For Those Who Want To Get Started With OptaPlanner

If you want to get started with OptaPlanner, the first thing you want to do is review the examples that come with it.

The second thing you will want to do is write your own HelloWorld. Hah! Not so easily done. Not that the existing examples don't provide all you would need, they provide that and much more. But they are written for a different purpose - to impress you quite artfully with just what OptaPlanner can do. That requires a lot of UI and persistence code, among other things. And it all might seem like it is very tightly woven together. It's not, but that doesn't make it much easier for someone like me to extract the essence of OptaPlanner into it's basic code fragments in a 10 minute code review.

If you run the examples that come from OptaPlanner and they don't blow you away with their power and art .... perhaps you haven't done much programming yet.

Yet what I needed was just the basics. Since it wasn't there in the examples, I created this git project to do just that. 270 lines of code, even including eclipse and maven project infrastructure.

Just fire it up, and you'll see the exact minimum of code to make the simplest OptaPlanner example work.

It's Too Simple - All It Does Is Deduce That You Wanted 5 Hellos

OptaPlanner is for NP-Complete math problems such as scheduling. It does it's work by substituting a range of planning variables and scoring solution. In so doing, it can sample from a complex combination of options without having to do every one brute force, which can sometimes take a seemingly infinite amount of processing power.

So doing something as simple as HelloWorld in OptaPlanner is painfully stupid. But this project finds the number 5 from a set of rules, and very well.

Up And Running In Seconds

Download it, run maven, run the main(). Shown below in 10 second video.

How I Am Using This Project To Learn OptaPlanner 

I have been changing up the rules to see what happens. Drools syntax is a must learn, so it helps me to do this in a simpler, more isolated environment.

I've also been messing around a bit with the whole idea of planningVariables, and planningEntities, and how they work together. This is still not entirely clear to me, so it helps me to experiment with them a little bit in isolation, before I do the real work that I am targeting for OptaPlanner.

I'm also trying to come up with how I want to handle the whole UI and persistence thing. Should I do a webapp? Or stick with a headless utility? So many options. So this helps me start clean from headless, and then I can expand from there as I think it through.

Is OptaPlanner The Most Interesting Project Out There?

What?  You don't know what OptaPlanner is? You have never heard of NP-Complete mathematical problems?

I will grant you this - nobody that I personally know thinks that this is an interesting area. Yet, to me, it is the most interesting area in all of computing. More interesting than applications, more interesting than big data and machine learning, more interesting than automation. Because the most interesting problems in the world cannot be solved with brute force or linear computing. They are NP-Complete mathematical problems.  And there are so many of them. Way too many to begin that discussion here.

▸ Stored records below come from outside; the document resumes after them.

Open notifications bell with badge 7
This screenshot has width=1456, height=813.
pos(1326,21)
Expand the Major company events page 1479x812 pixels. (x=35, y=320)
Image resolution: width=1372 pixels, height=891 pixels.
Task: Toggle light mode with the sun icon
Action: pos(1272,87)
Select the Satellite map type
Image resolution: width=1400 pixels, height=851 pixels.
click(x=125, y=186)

It is also noteable that even the creator of OptaPlanner does not appear to see just how many human problems could be addressed by an engine such as OptaPlanner - which is advertised only for business planning problems. But this is a subject for another blog than this.

Geoffrey De Smet is OptaPlanner's brilliant creator. Or, at least, he sure seems brilliant to me. Great stuff.

Your Feedback? Was there an easier way?

It is entirely possible that I burned up some time writing this project when it was already written for me, I just never looked for it.

Please feel free to advise me if this is the case, or any other feedback you may wish to give me. My first name is Pete and my email address is my first name at dataFundamentals.com

Eventually something such as this might be found within the official optaPlanner examples. I've been careful to not include any license restrictions with this code, in case Geoffey wishes to take any of this code for such a usage.

Links:

Update: Why Might OptaPlanner Have Seemed Tightly Coupled With UI and Persistence Layers?

The genesis of this project was an xstream converter error. The persistence layer in the normal examples uses xstream to serialize and deserialize for persistence. So when I created my own project using example code without the persistence piece, this xstream error was very confusing. How could this be?

From using this simpler project I learned the source of the error. The solverConfig.xml file was written from OptaPlanner 6.0 example code, and my pom.xml had everything pointed to 6.1. There was a change in the xml types used, which caused the xstream error.

 I could have figured this out without creating a whole new project, but I didn't. I'm still glad I did, because there ended up being a number of other pieces which were easier to figure out in isolation. Still it was my error, not OptaPlanner's perceived tight coupling.